* Records to use:
━━━━

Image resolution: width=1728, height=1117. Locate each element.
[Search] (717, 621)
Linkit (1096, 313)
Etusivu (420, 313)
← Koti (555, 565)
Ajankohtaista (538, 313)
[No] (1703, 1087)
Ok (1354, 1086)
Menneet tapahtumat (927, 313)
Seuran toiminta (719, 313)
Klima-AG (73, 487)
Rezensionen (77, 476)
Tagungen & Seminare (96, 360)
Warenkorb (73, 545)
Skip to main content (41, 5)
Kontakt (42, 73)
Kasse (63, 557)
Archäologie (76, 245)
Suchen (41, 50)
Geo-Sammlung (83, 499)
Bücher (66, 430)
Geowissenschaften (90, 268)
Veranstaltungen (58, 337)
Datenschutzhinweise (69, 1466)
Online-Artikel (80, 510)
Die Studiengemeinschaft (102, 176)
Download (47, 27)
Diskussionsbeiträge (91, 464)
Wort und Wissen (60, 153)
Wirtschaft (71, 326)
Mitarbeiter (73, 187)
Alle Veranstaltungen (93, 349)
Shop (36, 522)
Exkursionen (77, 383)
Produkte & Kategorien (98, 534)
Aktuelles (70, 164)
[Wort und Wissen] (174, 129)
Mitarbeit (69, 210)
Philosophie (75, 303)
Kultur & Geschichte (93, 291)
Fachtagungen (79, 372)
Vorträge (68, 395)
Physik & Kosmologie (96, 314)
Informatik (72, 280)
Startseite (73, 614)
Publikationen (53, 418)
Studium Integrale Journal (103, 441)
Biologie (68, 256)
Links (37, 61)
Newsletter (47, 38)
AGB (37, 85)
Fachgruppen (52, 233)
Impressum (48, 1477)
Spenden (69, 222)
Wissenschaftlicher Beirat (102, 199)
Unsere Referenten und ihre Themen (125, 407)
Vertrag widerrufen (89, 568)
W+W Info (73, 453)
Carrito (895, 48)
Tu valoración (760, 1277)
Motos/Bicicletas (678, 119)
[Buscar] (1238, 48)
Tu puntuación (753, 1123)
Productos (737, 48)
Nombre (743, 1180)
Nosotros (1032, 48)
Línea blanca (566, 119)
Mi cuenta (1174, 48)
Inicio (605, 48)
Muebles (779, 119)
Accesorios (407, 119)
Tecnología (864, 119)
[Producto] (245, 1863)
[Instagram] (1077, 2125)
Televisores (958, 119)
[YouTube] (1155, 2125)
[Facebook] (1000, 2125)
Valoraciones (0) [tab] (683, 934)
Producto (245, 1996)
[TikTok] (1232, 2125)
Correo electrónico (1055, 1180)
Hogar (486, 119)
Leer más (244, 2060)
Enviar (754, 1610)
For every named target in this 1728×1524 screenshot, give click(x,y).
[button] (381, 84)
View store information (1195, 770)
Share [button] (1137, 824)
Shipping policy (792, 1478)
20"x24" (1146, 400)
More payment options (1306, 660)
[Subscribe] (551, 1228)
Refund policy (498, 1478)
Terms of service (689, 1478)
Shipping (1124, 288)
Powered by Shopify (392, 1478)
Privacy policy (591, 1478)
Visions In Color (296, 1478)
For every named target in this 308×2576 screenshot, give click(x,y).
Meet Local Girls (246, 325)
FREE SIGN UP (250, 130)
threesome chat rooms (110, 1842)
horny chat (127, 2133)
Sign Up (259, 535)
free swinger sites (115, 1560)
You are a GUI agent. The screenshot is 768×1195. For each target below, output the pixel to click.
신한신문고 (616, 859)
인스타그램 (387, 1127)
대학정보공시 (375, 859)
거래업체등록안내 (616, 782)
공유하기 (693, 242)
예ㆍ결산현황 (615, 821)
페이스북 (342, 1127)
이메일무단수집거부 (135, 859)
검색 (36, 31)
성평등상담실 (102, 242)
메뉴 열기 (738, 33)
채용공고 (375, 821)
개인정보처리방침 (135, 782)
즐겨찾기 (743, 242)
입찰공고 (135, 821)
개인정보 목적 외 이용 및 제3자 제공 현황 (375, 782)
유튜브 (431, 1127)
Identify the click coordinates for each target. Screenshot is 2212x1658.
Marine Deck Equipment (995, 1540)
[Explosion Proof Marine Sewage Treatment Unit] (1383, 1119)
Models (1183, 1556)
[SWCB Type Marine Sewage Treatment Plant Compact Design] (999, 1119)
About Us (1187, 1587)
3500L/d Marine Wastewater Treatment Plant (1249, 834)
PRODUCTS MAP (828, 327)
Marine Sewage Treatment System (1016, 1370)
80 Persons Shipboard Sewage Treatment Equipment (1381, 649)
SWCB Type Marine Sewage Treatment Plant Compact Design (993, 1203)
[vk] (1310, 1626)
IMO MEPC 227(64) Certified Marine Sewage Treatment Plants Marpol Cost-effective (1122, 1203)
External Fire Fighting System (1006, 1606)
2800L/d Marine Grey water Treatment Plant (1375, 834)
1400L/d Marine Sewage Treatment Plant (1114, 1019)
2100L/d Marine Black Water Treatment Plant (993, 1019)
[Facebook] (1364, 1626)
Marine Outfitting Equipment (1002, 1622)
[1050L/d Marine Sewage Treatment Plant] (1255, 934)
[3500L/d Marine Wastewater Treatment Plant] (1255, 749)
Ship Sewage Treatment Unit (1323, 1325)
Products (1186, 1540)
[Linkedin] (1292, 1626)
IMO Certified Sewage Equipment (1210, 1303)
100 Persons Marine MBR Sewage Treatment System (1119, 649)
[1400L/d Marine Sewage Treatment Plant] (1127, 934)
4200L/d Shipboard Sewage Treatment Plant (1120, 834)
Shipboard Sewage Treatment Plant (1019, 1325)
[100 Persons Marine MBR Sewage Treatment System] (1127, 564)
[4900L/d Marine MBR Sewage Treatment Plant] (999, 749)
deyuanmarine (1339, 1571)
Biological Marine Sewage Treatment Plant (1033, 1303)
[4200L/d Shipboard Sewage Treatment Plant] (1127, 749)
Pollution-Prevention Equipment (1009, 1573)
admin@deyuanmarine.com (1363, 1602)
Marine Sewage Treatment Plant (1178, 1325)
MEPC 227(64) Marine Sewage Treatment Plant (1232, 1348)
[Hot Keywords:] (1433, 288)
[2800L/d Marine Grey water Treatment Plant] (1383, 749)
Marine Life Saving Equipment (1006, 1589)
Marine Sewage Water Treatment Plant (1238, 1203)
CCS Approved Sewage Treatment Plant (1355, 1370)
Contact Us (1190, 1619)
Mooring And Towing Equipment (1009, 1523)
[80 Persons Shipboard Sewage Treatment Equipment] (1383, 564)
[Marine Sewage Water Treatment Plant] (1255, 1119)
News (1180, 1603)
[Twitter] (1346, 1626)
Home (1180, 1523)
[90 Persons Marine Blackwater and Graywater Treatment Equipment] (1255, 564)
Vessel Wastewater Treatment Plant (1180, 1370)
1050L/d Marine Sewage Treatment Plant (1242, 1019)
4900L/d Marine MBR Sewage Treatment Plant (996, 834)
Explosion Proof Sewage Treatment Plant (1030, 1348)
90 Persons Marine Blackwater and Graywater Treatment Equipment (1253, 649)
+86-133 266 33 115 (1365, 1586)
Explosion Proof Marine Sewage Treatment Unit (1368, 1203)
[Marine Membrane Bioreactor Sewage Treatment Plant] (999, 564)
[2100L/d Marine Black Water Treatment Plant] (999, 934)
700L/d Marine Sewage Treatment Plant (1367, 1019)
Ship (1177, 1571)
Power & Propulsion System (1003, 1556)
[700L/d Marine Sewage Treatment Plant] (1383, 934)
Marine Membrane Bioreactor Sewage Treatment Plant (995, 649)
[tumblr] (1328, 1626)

━━━━

* What the exercise asks:
Taking the line with "W+W Info (73, 453)" as the first and the line with "FREE SIGN UP (250, 130)" as the last, retype that stretch of the data above exactly, with no other lines.

* Your response:
W+W Info (73, 453)
Carrito (895, 48)
Tu valoración (760, 1277)
Motos/Bicicletas (678, 119)
[Buscar] (1238, 48)
Tu puntuación (753, 1123)
Productos (737, 48)
Nombre (743, 1180)
Nosotros (1032, 48)
Línea blanca (566, 119)
Mi cuenta (1174, 48)
Inicio (605, 48)
Muebles (779, 119)
Accesorios (407, 119)
Tecnología (864, 119)
[Producto] (245, 1863)
[Instagram] (1077, 2125)
Televisores (958, 119)
[YouTube] (1155, 2125)
[Facebook] (1000, 2125)
Valoraciones (0) [tab] (683, 934)
Producto (245, 1996)
[TikTok] (1232, 2125)
Correo electrónico (1055, 1180)
Hogar (486, 119)
Leer más (244, 2060)
Enviar (754, 1610)
For every named target in this 1728×1524 screenshot, give click(x,y).
[button] (381, 84)
View store information (1195, 770)
Share [button] (1137, 824)
Shipping policy (792, 1478)
20"x24" (1146, 400)
More payment options (1306, 660)
[Subscribe] (551, 1228)
Refund policy (498, 1478)
Terms of service (689, 1478)
Shipping (1124, 288)
Powered by Shopify (392, 1478)
Privacy policy (591, 1478)
Visions In Color (296, 1478)
For every named target in this 308×2576 screenshot, give click(x,y).
Meet Local Girls (246, 325)
FREE SIGN UP (250, 130)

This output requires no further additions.